To download .vcf.gz files from 1000genomes:

wget ftp://ftp.1000genomes.ebi.ac.uk/vol1/ftp/release/20130502/ALL.chr1.phase3_shapeit2_mvncall_integrated_v5a.20130502.genotypes.vcf.gz

wget ftp://ftp.1000genomes.ebi.ac.uk/vol1/ftp/release/20130502/ALL.chr21.phase3_shapeit2_mvncall_integrated_v5a.20130502.genotypes.vcf.gz

To compress .vcf.gz files to .vcf files:

gzip -d ALL.chr1.phase3_shapeit2_mvncall_integrated_v5a.20130502.genotypes.vcf.gz 

gzip -d ALL.chr21.phase3_shapeit2_mvncall_integrated_v5a.20130502.genotypes.vcf.gz

To re-compress using bgzip:

bgzip -c ALL.chr21.phase3_shapeit2_mvncall_integrated_v5a.20130502.genotypes.vcf > ALL.chr21.phase3_shapeit2_mvncall_integrated_v5a.20130502.genotypes.vcf.gz 
bgzip -c ALL.chr1.phase3_shapeit2_mvncall_integrated_v5a.20130502.genotypes.vcf > ALL.chr1.phase3_shapeit2_mvncall_integrated_v5a.20130502.genotypes.vcf.gz 

To index with tabix:

tabix ALL.chr21.phase3_shapeit2_mvncall_integrated_v5a.20130502.genotypes.vcf.gz
tabix ALL.chr1.phase3_shapeit2_mvncall_integrated_v5a.20130502.genotypes.vcf.gz

To query with tabix:

tabix ALL.chr21.phase3_shapeit2_mvncall_integrated_v5a.20130502.genotypes.vcf.gz 21:10000000-12000000 | wc -l  Output: 22287

tabix ALL.chr1.phase3_shapeit2_mvncall_integrated_v5a.20130502.genotypes.vcf.gz 1:10000000-12000000 | wc -l  Output: 62245

bcftools

How many samples

bcftools query -l ALL.chr21.phase3_shapeit2_mvncall_integrated_v5a.20130502.genotypes.vcf.gz | wc -l Output: 2504
bcftools query -l ALL.chr1.phase3_shapeit2_mvncall_integrated_v5a.20130502.genotypes.vcf.gz | wc -l Output: 2504

How many SNPs

bcftools query -f '%ID \n' ALL.chr21.phase3_shapeit2_mvncall_integrated_v5a.20130502.genotypes.vcf.gz | wc -l Output: 1105538
bcftools query -f '%ID \n' ALL.chr1.phase3_shapeit2_mvncall_integrated_v5a.20130502.genotypes.vcf.gz | wc -l Output: 6468094

Are there duplicate SNP ids

bcftools query -f '%ID \n' ALL.chr21.phase3_shapeit2_mvncall_integrated_v5a.20130502.genotypes.vcf.gz | sort| uniq -d

uniq -d shows only duplicates, -c shows the count of each > filename.txt saves the output into a textfile | wc -l to get the count of duplicates

Are there duplicate positions

bcftools query -f '%POS \n' ALL.chr21.phase3_shapeit2_mvncall_integrated_v5a.20130502.genotypes.vcf.gz | sort| uniq -d 

How are samples stored? How are genotypes stored? Extract one sample. Extract one attribute.

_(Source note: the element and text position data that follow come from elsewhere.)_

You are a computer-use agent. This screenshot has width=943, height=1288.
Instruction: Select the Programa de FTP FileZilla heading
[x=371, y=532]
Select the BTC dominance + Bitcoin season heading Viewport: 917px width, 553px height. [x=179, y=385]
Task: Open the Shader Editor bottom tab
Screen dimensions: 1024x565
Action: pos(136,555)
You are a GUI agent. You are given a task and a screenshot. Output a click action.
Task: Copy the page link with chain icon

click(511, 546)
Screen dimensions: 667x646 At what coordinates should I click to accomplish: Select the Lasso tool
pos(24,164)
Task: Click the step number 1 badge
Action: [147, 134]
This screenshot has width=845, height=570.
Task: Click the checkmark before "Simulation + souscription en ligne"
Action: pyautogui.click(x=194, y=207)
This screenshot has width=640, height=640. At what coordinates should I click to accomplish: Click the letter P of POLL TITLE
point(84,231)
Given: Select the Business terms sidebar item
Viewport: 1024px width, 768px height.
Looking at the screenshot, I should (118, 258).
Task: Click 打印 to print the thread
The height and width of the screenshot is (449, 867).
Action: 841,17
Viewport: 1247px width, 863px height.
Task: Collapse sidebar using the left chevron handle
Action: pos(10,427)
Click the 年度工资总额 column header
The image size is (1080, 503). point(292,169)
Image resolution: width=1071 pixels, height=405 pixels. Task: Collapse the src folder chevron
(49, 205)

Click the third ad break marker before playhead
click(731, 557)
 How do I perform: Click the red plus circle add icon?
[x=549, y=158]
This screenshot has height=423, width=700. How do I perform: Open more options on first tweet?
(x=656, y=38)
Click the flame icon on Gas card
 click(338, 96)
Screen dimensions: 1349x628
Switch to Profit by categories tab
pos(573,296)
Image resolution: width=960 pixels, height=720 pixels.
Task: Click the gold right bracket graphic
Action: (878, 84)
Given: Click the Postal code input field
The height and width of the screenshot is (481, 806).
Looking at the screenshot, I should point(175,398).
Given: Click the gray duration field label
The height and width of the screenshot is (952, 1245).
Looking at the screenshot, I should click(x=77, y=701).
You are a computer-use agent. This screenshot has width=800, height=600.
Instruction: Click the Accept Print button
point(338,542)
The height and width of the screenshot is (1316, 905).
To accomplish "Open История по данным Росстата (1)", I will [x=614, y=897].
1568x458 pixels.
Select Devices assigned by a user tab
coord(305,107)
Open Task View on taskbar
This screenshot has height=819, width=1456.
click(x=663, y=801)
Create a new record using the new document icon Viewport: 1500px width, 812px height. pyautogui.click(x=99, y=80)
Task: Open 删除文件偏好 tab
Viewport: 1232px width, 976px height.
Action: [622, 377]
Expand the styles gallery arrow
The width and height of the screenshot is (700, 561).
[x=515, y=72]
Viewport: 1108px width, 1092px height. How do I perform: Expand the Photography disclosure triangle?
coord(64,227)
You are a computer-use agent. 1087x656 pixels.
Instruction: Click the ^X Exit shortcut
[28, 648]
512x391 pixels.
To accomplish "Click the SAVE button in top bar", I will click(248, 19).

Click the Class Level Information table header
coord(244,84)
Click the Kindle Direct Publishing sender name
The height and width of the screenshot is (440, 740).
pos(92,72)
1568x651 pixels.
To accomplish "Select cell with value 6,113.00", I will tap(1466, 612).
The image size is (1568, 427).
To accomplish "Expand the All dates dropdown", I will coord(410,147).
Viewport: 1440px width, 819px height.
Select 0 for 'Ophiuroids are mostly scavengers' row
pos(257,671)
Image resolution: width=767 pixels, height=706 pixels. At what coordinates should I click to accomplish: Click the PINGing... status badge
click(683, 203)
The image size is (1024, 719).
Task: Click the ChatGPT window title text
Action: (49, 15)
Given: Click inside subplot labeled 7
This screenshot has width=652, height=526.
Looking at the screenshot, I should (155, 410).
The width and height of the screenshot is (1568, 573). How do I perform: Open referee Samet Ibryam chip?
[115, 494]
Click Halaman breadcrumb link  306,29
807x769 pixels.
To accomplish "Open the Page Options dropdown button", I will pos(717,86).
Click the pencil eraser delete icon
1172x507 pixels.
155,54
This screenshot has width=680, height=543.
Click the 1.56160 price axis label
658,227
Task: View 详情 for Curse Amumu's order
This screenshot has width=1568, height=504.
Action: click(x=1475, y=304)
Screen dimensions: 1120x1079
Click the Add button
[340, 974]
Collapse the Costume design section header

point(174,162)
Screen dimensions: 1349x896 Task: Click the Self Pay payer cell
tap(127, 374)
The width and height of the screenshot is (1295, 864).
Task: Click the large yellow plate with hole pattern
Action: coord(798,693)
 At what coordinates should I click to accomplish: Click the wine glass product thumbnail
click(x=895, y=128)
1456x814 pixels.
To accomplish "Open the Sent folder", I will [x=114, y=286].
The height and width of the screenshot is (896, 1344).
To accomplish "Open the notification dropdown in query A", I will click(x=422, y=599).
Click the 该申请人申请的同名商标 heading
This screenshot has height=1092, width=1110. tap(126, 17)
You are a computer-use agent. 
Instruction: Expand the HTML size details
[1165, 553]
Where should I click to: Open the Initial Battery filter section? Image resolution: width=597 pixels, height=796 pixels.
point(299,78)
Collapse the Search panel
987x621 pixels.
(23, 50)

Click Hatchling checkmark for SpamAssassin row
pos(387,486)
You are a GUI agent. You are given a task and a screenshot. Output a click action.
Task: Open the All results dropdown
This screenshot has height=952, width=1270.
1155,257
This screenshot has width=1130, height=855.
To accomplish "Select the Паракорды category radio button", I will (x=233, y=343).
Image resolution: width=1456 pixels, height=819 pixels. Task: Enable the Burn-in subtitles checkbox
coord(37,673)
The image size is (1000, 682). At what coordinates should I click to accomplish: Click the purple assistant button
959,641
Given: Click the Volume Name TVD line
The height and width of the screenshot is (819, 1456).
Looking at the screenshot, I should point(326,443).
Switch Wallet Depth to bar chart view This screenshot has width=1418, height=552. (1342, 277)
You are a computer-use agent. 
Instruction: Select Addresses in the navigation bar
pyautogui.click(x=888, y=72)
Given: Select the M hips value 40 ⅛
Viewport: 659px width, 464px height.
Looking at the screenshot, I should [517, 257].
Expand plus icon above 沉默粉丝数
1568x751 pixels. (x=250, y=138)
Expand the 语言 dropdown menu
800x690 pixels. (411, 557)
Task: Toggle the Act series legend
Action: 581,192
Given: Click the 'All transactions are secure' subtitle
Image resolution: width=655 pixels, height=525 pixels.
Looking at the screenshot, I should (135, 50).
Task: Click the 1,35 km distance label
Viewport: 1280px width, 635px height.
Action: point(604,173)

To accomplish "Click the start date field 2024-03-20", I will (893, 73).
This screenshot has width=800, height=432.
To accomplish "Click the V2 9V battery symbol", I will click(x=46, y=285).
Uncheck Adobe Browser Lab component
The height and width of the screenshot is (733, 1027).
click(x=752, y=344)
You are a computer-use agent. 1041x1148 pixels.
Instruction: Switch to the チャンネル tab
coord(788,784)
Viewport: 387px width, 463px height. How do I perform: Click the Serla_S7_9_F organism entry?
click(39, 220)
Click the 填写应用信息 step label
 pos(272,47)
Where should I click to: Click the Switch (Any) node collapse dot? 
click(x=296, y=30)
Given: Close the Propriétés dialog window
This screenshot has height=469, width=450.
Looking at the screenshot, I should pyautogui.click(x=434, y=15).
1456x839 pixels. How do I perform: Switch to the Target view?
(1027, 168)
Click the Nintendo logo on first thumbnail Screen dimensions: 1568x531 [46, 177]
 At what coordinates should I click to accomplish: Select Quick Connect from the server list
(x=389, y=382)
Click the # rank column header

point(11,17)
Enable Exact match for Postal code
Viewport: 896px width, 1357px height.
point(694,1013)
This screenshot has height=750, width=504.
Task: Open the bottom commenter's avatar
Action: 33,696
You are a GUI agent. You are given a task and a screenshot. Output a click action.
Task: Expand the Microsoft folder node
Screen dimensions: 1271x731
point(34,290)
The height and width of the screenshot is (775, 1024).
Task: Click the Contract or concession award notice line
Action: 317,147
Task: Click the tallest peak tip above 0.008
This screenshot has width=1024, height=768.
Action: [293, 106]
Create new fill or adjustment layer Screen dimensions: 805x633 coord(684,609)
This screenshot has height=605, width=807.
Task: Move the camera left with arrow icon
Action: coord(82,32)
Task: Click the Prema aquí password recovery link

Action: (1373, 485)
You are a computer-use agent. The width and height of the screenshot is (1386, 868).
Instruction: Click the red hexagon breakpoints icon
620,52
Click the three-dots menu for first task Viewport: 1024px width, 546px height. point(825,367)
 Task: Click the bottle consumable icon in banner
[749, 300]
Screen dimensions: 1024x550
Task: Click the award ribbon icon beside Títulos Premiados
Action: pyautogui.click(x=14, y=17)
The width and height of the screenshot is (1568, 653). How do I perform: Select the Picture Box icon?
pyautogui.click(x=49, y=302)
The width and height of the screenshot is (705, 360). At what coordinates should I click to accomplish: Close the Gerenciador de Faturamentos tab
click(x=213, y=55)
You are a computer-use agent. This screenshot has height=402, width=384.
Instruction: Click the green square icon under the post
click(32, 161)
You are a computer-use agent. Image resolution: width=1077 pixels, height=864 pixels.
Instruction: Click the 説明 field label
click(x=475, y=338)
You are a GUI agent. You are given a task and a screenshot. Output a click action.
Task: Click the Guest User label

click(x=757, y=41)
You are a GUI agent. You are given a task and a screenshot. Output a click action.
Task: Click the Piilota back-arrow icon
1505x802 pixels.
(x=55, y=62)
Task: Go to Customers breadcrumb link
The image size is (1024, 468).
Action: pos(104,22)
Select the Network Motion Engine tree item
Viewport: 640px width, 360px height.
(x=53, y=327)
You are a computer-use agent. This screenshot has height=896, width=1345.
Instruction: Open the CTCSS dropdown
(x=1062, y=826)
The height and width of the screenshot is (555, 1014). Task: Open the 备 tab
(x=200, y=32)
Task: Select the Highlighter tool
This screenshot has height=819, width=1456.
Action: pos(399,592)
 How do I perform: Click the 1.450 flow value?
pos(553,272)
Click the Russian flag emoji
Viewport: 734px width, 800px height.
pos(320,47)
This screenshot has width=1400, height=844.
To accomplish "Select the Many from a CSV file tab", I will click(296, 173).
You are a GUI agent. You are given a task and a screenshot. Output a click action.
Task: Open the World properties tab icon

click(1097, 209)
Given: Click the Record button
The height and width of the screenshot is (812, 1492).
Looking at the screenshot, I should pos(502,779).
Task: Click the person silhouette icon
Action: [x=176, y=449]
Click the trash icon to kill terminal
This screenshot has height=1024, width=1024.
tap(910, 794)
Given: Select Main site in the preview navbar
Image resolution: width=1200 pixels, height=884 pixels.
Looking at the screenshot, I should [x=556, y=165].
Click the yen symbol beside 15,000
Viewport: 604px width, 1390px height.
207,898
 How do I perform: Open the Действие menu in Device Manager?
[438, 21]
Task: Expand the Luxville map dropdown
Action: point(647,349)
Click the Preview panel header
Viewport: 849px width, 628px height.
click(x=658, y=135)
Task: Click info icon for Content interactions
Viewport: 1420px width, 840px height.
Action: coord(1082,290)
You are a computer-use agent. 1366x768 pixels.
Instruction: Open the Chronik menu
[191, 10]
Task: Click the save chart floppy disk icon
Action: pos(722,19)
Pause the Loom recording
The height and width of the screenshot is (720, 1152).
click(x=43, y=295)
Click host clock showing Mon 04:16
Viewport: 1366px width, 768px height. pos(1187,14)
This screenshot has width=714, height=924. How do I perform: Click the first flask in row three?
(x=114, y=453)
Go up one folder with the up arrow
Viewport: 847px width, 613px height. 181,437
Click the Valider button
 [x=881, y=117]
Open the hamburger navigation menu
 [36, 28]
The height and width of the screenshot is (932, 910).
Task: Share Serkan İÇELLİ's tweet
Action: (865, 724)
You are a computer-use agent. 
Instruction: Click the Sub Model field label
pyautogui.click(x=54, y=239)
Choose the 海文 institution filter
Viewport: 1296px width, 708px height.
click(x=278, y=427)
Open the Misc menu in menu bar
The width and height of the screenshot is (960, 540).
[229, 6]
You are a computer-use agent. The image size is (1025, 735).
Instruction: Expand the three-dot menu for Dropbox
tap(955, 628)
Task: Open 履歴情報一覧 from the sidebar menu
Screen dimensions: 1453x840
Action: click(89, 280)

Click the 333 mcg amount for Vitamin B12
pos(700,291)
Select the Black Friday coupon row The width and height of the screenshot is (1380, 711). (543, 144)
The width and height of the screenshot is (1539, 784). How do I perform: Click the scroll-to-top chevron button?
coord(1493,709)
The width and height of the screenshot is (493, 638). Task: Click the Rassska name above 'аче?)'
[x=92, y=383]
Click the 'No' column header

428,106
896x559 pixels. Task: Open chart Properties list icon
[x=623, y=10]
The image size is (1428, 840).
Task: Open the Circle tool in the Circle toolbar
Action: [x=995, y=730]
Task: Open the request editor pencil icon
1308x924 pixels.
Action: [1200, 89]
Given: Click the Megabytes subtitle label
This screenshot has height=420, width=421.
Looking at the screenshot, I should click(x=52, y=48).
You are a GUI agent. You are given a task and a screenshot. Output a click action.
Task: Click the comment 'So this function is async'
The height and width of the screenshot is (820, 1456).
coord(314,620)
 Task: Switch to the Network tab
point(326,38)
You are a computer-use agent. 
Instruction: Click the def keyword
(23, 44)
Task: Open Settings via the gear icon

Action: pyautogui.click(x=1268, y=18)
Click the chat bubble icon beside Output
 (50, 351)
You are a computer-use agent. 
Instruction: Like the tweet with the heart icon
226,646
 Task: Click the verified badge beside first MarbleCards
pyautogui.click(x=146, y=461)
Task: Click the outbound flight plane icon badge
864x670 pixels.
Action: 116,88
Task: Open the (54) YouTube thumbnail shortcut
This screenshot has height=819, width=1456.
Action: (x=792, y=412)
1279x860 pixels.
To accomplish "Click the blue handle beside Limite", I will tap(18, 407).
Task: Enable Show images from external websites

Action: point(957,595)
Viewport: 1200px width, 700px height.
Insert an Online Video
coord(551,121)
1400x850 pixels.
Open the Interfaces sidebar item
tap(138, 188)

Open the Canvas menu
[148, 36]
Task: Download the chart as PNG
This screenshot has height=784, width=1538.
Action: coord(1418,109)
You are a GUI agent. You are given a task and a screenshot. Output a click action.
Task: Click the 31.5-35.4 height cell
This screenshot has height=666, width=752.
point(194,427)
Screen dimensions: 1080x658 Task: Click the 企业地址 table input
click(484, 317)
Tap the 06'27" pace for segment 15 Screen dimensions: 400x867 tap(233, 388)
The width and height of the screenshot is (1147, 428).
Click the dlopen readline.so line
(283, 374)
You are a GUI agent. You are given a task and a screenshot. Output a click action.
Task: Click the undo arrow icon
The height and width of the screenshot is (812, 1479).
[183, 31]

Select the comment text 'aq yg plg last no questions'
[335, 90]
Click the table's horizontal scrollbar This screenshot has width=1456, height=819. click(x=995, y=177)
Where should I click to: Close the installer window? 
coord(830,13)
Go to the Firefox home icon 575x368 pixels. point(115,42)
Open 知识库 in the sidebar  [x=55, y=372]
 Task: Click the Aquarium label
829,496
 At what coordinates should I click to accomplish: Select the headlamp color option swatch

In the header row, there will be a format field giving the format for genotype and other data types. The format field is followed by unique sample ids for each sample. Basically each sample gets a column and each Position/SNP gets a row. Details on how genotypes are encoded is below.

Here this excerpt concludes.